ANSELMI, L’UOMO DI ATLANTE Il banchiere sarà il nuovo presidente di Veneto Banca. Carrus resta l’Ad.

Il banchiere Beniamino Anselmi, con trascorsi in Intesa, Popolare di Milano, Capitalia, vicepresidente di Banca Monte Parma, ad di Banco di Sicilia e Cassa di Risparmio di Parma e Piacenza. Oggi presidente del Comitato Esecutivo di Carige: è lui l’uomo che il Fondo Atlante proporrà alla prossima assemblea dei soci per la presidenza di Veneto Banca. Il Cda di Quaestio Sgr (che detiene il Fondo) ha deliberato la lista di consiglieri che proporrà ai soci, il prossimo 8 agosto.
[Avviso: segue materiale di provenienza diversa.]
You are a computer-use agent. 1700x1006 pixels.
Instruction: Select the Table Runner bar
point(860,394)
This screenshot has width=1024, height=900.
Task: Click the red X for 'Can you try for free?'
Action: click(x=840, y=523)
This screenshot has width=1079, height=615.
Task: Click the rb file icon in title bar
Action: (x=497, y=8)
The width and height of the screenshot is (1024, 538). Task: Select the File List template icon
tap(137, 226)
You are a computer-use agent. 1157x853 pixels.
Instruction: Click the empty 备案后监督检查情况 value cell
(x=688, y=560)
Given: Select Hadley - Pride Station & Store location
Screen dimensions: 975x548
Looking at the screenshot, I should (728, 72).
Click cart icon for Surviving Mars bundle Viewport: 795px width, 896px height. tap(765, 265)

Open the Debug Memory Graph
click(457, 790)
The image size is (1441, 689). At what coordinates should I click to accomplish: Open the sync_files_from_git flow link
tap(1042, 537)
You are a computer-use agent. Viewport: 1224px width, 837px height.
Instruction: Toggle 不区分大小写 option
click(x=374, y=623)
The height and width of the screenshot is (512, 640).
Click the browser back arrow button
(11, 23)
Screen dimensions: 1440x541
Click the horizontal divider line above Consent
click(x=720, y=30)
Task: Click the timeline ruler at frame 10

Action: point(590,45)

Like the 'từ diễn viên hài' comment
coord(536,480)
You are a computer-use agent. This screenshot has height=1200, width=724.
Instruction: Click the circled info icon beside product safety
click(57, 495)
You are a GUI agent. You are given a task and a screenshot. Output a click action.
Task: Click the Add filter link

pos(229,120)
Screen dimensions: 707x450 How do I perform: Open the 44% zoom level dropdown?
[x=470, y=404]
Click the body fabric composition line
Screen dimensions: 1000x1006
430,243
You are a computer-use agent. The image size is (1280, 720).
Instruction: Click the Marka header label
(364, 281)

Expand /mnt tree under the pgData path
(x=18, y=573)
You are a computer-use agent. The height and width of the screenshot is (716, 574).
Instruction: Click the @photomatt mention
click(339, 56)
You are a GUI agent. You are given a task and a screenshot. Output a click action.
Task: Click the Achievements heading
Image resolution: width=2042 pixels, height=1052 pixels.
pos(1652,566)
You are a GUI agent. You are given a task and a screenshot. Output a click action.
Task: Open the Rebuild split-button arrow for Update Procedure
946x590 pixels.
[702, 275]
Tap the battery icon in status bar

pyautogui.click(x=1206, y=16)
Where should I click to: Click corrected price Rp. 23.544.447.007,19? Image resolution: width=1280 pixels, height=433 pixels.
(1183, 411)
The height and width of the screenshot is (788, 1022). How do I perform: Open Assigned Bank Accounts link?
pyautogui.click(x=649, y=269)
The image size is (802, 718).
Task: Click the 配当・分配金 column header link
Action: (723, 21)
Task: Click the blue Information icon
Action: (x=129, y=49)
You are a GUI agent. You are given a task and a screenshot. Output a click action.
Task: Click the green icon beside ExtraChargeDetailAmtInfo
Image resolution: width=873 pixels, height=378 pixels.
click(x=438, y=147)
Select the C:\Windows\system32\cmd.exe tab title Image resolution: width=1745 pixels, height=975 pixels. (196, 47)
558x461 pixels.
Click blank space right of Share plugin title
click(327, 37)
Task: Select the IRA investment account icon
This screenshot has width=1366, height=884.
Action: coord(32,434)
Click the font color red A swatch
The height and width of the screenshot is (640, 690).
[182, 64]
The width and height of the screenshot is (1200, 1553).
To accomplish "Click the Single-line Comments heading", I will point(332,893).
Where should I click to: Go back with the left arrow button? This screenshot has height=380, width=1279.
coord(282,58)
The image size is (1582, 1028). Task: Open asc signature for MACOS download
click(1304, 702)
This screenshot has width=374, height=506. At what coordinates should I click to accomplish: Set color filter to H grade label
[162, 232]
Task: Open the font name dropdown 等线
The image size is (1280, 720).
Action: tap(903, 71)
Cristiano Carrus (“l’uomo della Bce”) viene confermato alla carica di amministratore delegato.  Nove i consiglieri proposti dal Fondo. Si tratta di Sabrina Bruno (docente alla Luiss, nel Cda di Snam Spa), Maria Lucia Candida (presidente di Quorum Sgr), Giorgio Girelli (membro del consiglio di gestione di Banca Popolare di Milano e presidente del Policlinico San Matteo Pavia), Massimo Lanza (nel cda di Fondazione di Venezia, lunga esperienza nell’investment banking), Maurizio Lauri (commercialista, è stato presidente dei collegi sindacali di Unicredit e Acea), Alberto Pera (membro del cda di Enel, consigliere del Ministero dell’Industria e economista del Fondo Monetario Internazionale), Daniela Toscani (responsabile della pianificazione e sviluppo della Mittel, in precedenza ha lavorato per Borsa Italiana), Marco Ventoruzzo (docente di diritto commerciale alla Bocconi, tra i maggiori esperti italiani di corporate governance), Alessandra Zunino de Pignier (sindaco effettivo di Terna Rete Elettrica Nazionale e Gefran).